------ SUPPLIED TEXT

Again, many inclusions of the linguistic determinative <YHWH> in inscribed accounts that purport to be the history of the patriarch Abraham’s offspring through Isaac pushes careful readers away from the God of Abraham rather than draws these readers to the Beloved; for the redundancy of the identifying referent <YHWH> doesn’t permit readers to mentally resolve possible ambiguities or to add personal experiences [knowledge] to what is read. Hence, Holy Writ retains its mental separation from careful readers, with this separation being employed by priests and pastors to prevent the laity from coming to God when finally, after centuries, the laity could read Holy Writ for themselves … the people of God are not destroyed by an absence of knowledge but by a dilution of what can be known about the God of Abraham; destroyed by too many words.

In order for priests and pastors to maintain their seemingly exclusive relationship with the God of Abraham, Holy Writ has to retain its aloofness …

Because Holy Writ hasn’t been truly accessible—being separated from common humanity by ambiguities, metaphors, allegorical language, a surplus of words, and inclusion of redacted and fictionalized discourse—priests and pastors have resorted to ritualistic mysticism to answer questions about subjects like heaven or hell, the Adversary, rebelling angels, the nature of God and of the universe. But when even priests and pastors are “pushed” from Scripture, with basic understanding of theological subjects denied them thereby preventing them from being able to answer questions such as when was the Holy Spirit given, Scripture becomes an inadequate text. A basis is laid for Kabbalah and Jewish mysticism as well as for Christian mysticism through the incorporation of the Chaldean mysteries into mainstream Christian and Jewish thought. And suddenly, human persons have indwelling immortal souls [psuchas] whereas before, the soul that [who] sins shall die (Ezek 18:4, 20).

------------

WHAT TO WORK ON
a - In the Holy Writ passage, what have priests and pastors resorted to in order to answer questions about subjects like heaven or hell?
b - Transcribe the Holy Writ passage word for word, starting with "Again, many inclusions" and going on through "too many words.".
c - Go on with the Holy Writ passage from the point where it stops.

------ RECORDED INFORMATION

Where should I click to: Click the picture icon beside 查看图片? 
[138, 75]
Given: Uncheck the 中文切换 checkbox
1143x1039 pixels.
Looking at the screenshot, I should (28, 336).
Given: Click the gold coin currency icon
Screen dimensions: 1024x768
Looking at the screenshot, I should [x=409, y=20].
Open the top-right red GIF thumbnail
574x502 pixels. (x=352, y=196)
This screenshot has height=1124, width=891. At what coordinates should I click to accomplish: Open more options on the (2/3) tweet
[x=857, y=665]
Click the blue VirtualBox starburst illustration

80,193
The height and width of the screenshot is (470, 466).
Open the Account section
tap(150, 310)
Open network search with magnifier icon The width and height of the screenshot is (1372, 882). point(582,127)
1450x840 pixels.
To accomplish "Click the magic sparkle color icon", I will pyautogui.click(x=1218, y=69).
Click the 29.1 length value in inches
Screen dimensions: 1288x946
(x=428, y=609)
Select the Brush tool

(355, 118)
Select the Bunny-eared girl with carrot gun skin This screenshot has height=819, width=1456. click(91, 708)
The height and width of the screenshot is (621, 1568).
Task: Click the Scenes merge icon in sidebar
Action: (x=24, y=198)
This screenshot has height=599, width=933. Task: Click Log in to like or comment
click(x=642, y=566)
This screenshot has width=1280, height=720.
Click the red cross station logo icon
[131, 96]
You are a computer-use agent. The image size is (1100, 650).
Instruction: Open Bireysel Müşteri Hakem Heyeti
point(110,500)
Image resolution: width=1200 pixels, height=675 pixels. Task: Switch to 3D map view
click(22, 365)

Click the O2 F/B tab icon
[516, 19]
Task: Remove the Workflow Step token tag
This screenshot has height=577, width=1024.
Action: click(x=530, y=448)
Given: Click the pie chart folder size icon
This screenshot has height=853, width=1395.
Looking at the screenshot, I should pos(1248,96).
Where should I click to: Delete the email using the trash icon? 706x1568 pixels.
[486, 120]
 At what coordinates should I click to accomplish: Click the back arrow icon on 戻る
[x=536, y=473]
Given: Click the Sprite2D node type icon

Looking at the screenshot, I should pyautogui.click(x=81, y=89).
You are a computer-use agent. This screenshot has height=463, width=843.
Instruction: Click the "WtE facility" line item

------------

TASK RESPONSES
a - Ritualistic mysticism.

b -
Again, many inclusions of the linguistic determinative <YHWH> in inscribed accounts that purport to be the history of the patriarch Abraham’s offspring through Isaac pushes careful readers away from the God of Abraham rather than draws these readers to the Beloved; for the redundancy of the identifying referent <YHWH> doesn’t permit readers to mentally resolve possible ambiguities or to add personal experiences [knowledge] to what is read. Hence, Holy Writ retains its mental separation from careful readers, with this separation being employed by priests and pastors to prevent the laity from coming to God when finally, after centuries, the laity could read Holy Writ for themselves … the people of God are not destroyed by an absence of knowledge but by a dilution of what can be known about the God of Abraham; destroyed by too many words.

c -
When no person can come to Christ Jesus unless God the Father draws the person from this world (John 6:44), and when no person can come to the Father except through Christ Jesus (John 14:6), Christianity isn’t for everyone, nor are Christian texts open to understanding by everyone. Holy Writ includes words and texts that prevent Scripture from being understood by the person not foreknown and predestined by God the Father. Not until the Second Passover liberation of Israel—when the Law is written on the heart and placed in the mind of every “Christian” so that all know the Lord, thereby being taught by God—will Holy Writ become a spiritually accessible collection of narratives to those who are not called to be the Elect.

Within greater Judaism, Kabbalah mysticism isn’t traditionally taught to a person until the person has completed study of the Torah and Talmud, or until the person is forty years old … the mature student of the Torah needs to continue the student’s study of things Jewish, even if the subject studied is nonsensical—it’s still Jewish nonsense. And after all, the Talmud hints at a school of mystical thought taught only to the most advanced students, a school not committed to writing, with several references in ancient works to ma'aseh bereishit (the work of creation) and ma'aseh merkavah (the work of the chariot).

Why would a Christian be surprised to learn that Jewish nonsense exists? There is plenty of Christian nonsense that passes itself off as being of the Apostles, including the nonsense that the spirit was given on the Feast of Weeks, Pentecost, a teaching that would preclude any Christian from being in the allegorical harvest of firstfruits.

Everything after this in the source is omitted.